## 課題一覧:
[A] 本文によると、語り手がジャルデュル様の家を出たのは朝何時ですか。
[B] スカイリムでの旅をつづった本文を、最後の文の次から書き進めてください。

____ 本文

一夜明け、さて、ただ薪を割っているだけでは旅に出た甲斐もないことです。 例の【金の爪】でも、探しに行くといたしましょう。幸いファエンダル様という、弱みをに……いえ、快くご助力くださるかたもいらっしゃることです。 ゆっくりと休んで朝7時半。ジャルデュル様の家を出ますと、今日は実に良い天気で、思わず感嘆の声が漏れてしまいました。 昨日撮影した宿の写真をご覧いただいてもお分かりかと存じますが、スカイリムはとにかく暗く、モノトーンの世界でございます。ヴァレンウッドからシロディールを経由して参りましたわたくしなどは、なんと物寂しい土地なのだろうと思うばかりでございました。 しかし、ただこうして晴れた日がありがたく感じられるなど、故郷では決して味わえなかった感動かもしれません。藁屋根の色、木々の色。遠くにそびえる峻険なる岩山。反乱軍に間違えられて逮捕されるなどという惨憺たる始まりであったわたくしの取材旅行ではございますが、このスカイリムの魅力を皆様にお伝えすることには、いっそうの使命を感じる次第でございます。

________
____ 提供資料

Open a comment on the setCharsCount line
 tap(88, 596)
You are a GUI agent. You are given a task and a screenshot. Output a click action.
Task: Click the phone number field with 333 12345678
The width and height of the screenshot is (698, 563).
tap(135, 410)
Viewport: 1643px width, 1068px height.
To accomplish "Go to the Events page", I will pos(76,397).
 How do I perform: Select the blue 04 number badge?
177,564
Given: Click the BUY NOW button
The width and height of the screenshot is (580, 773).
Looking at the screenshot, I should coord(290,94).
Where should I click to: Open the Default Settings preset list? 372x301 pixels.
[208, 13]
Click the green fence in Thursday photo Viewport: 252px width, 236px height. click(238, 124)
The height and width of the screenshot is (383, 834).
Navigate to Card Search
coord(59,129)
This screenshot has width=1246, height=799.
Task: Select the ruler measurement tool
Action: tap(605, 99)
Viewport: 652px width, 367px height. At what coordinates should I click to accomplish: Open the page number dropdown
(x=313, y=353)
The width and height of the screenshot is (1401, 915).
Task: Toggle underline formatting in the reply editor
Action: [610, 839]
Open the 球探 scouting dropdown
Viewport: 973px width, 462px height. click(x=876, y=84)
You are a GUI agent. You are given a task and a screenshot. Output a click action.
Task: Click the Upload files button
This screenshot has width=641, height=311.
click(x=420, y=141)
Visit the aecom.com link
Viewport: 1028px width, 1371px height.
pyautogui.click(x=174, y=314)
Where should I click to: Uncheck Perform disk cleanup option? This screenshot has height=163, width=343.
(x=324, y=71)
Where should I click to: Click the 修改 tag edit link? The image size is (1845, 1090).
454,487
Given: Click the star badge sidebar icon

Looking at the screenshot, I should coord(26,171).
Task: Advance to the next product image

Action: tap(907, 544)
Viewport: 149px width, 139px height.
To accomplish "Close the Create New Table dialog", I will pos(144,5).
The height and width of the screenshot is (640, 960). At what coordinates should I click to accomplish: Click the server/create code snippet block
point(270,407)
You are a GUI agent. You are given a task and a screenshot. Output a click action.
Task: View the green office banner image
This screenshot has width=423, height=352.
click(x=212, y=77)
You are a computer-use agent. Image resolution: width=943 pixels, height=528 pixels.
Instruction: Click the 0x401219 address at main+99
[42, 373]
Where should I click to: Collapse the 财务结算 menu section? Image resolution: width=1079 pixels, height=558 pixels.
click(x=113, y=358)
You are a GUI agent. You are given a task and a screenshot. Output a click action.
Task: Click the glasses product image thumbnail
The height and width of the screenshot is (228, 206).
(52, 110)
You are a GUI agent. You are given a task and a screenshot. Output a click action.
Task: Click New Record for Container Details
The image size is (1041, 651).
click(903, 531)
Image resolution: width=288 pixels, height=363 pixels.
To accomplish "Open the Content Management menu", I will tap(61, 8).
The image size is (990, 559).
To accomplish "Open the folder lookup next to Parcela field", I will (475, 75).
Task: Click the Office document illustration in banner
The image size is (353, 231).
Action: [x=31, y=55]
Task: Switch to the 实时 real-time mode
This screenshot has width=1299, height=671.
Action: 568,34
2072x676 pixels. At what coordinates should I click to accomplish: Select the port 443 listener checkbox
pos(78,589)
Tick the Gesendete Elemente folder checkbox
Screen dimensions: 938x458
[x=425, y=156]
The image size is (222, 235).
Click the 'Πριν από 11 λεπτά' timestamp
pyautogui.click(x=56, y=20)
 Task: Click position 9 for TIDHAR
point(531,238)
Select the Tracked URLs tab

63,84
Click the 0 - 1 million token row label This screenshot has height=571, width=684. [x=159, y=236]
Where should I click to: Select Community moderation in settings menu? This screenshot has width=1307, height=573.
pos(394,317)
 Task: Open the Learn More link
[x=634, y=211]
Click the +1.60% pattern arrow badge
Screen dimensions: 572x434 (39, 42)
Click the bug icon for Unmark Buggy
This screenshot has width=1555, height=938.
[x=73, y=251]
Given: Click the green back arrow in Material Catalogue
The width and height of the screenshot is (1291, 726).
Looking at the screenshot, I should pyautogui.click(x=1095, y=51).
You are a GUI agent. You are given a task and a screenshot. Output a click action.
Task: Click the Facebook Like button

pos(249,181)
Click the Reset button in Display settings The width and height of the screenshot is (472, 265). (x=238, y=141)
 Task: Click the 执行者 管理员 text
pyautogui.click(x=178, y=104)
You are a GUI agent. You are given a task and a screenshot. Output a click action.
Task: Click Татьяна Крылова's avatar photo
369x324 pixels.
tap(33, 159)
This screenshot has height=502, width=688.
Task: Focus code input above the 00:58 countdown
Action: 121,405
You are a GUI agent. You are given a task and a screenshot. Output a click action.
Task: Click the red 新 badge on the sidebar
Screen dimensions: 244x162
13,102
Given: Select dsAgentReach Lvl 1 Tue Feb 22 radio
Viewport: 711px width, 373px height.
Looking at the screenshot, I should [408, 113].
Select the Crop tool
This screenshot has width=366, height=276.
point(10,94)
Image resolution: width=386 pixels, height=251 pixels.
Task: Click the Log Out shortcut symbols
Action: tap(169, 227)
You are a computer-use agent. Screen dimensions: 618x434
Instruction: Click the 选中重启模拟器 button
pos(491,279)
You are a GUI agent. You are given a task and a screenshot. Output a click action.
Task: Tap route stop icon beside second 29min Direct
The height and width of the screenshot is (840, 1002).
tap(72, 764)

________

## 最終回答:
[A] 朝7時半です。

[B]
さて。 ファエンダル様を探しますと、どうやら早朝から薪割りでもなさったいたのでしょうか。アルヴォア様の鍛冶場近くに薪を置いているお姿をお見かけいたしました。 声をかけ、ついてきていただけるようにお願いいたします。 そしていよいよ、山の上の墓地を目指すことにいたしました。 道中、突然現れたオオカミを一射にて仕留めるところは、さすがファエンダル様。弓術のトレーニングを頼めるほどの腕前でございます。この分でございますと、わたくしはやはり戦わなくても良さそうで……。 とも言っておれませんので、通りすがりの古びた監視塔では、山賊たちからいくばくかの戦利品を頂戴いたしました。 戦利品取得のコツは、重量に比して売価の高いもの、でございます。売価が「重量×7」以上か、その前後であることが、わたくしの基準でございましょうか。これが帰途であれば、持てるだけのものを持てば良いのですが、これより探索に向かう以上は、ぎりぎりまで選別するべきでございます。
それから、忘れてはならないのが、コンパニオン(仲間。この場合ファエンダル様でございますね)への武器・防具の受け渡しでございます。 ついてきてくださるかたに話しかけることで、荷物を持っていただくことができます。ファエンダル様の場合、なんと普段着、防具は一つとして装備しておられません。いくらアーチャーでもこれではあまりにも心もとなく、ことにわたくしが決して前衛に出ないつもりであります以上は、もう少しマシな装備をしていただかないことには困ります。 こういった場合も、防具を渡せば自動的に身につけてくださいます。選ばれるのは「中で最も売価の高いもの」と耳にしたことがございますが、定かではございません。もっとも、そのあたりの山賊から頂戴したものではどれも似たり寄ったりでございますね。それでも、ないよりは格段にマシでございましょう。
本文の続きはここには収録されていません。